Google's cringey ad imagines founding fathers using Gemini AI
Ben Franklin texting? Jefferson using AI to transcribe? This ad is a trainwreck.
Google's latest commercial for Workspace has sparked widespread ridicule, portraying the founding fathers embracing AI collaboration tools to draft the Declaration of Independence. The ad opens with Ben Franklin texting Thomas Jefferson to check on a draft, followed by Jefferson snapping a photo and using AI to transcribe it into a Google Doc. Franklin and Adams then jump in with suggestion-mode edits, Gemini finds a meeting time, takes notes during a Google Meet call, and even creates a seal featuring a turkey instead of an eagle. The final punchline? The group asks Gemini whether King George III should be given edit access to the document, a joke many found tone-deaf and trivializing.
The Verge's Terrence O'Brien calls the ad “ill-advised, corny, and just plain dumb,” noting that it ignores the darker historical context—slavery, women's voting rights, and Manifest Destiny—that would make AI's cheerful assistance absurd. CUNY history professor Angus Johnston added on Bluesky, “Even in a corny fantasy joke, it’s impossible to make the case that AI is a useful tool for political organizing, writing, or human collaboration.” The backlash highlights a recurring risk for Big Tech: attempting to be clever with historical analogies often backfires, especially when promoting tools that are already under scrutiny for their societal impacts.
- Ad opens with 'Group project, but make it 1776,' then shows Ben Franklin texting Jefferson via Google Workspace.

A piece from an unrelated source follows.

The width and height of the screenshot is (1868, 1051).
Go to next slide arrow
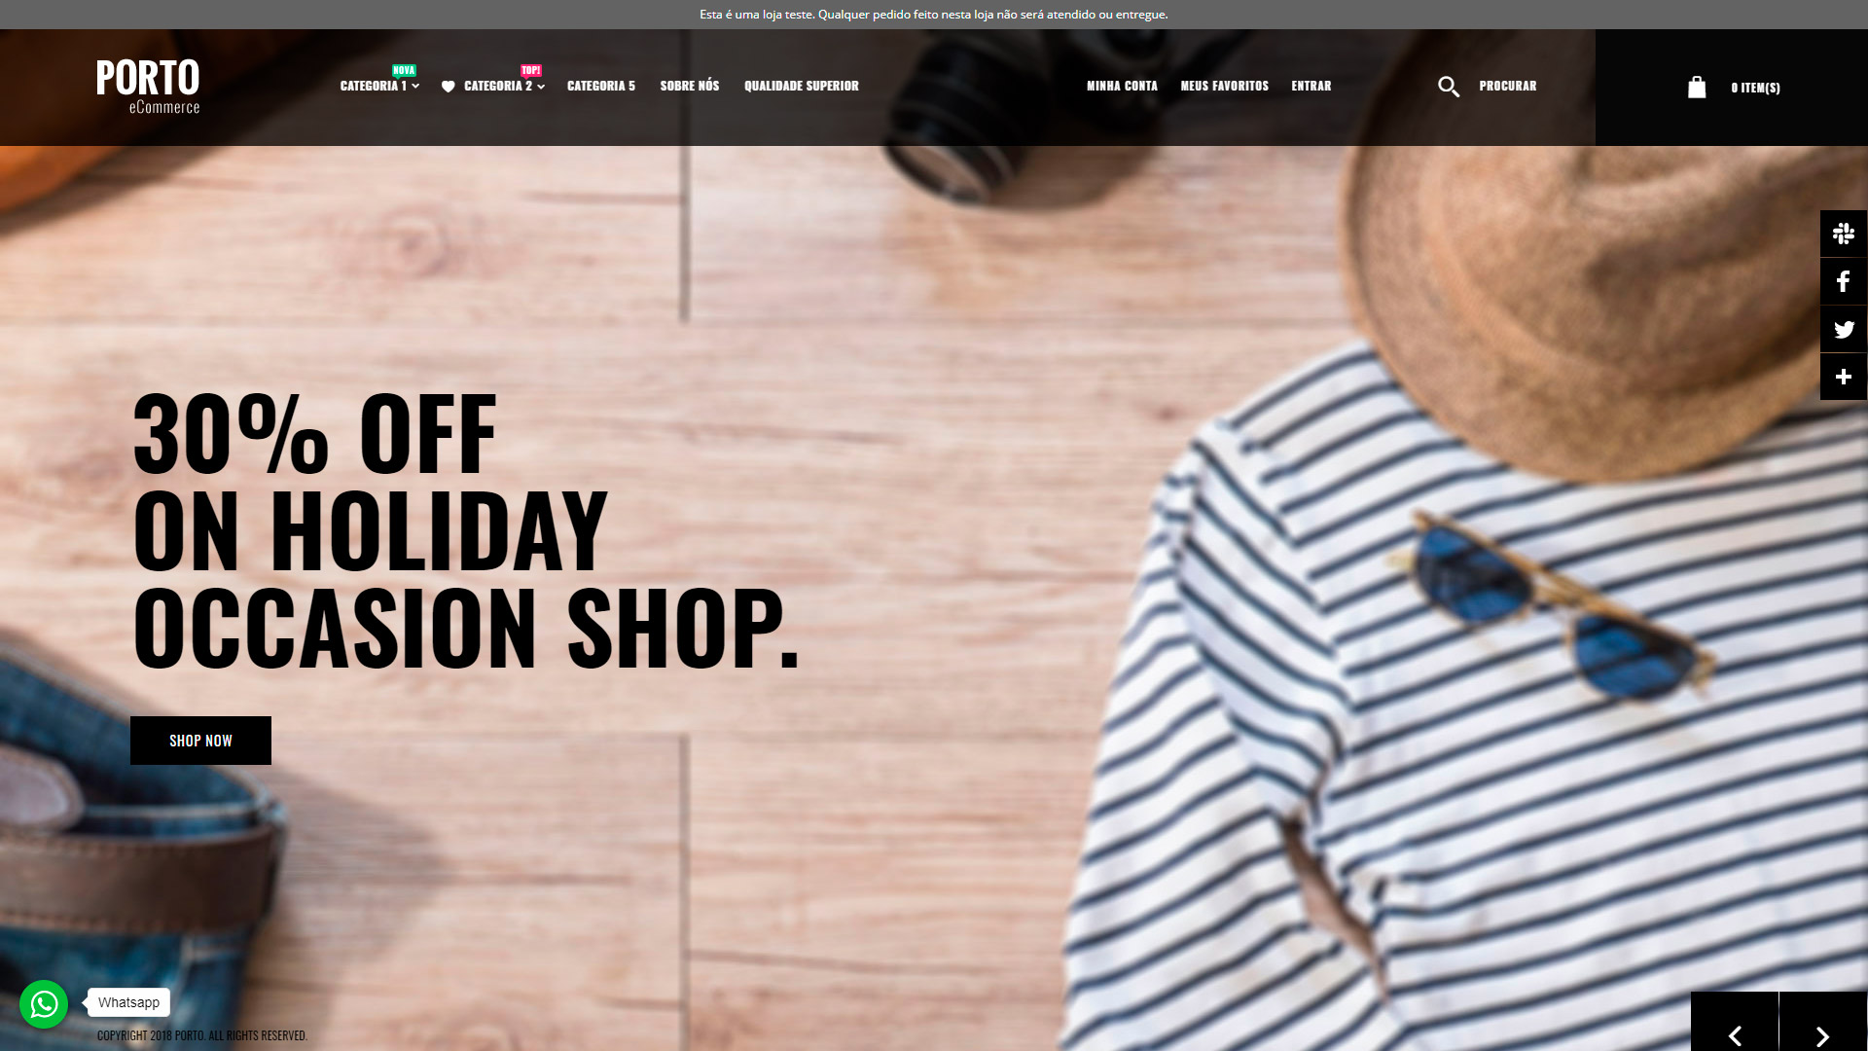[1823, 1032]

- Gemini AI transcribes a photo of handwriting, schedules meetings, takes notes, and suggests not giving King George III edit access.
- History professor Angus Johnston calls the premise impossible, emphasizing AI's irrelevance for political organizing and collaboration.
Why It Matters
Highlights how tone-deaf AI marketing can erode public trust and trivialize historical events.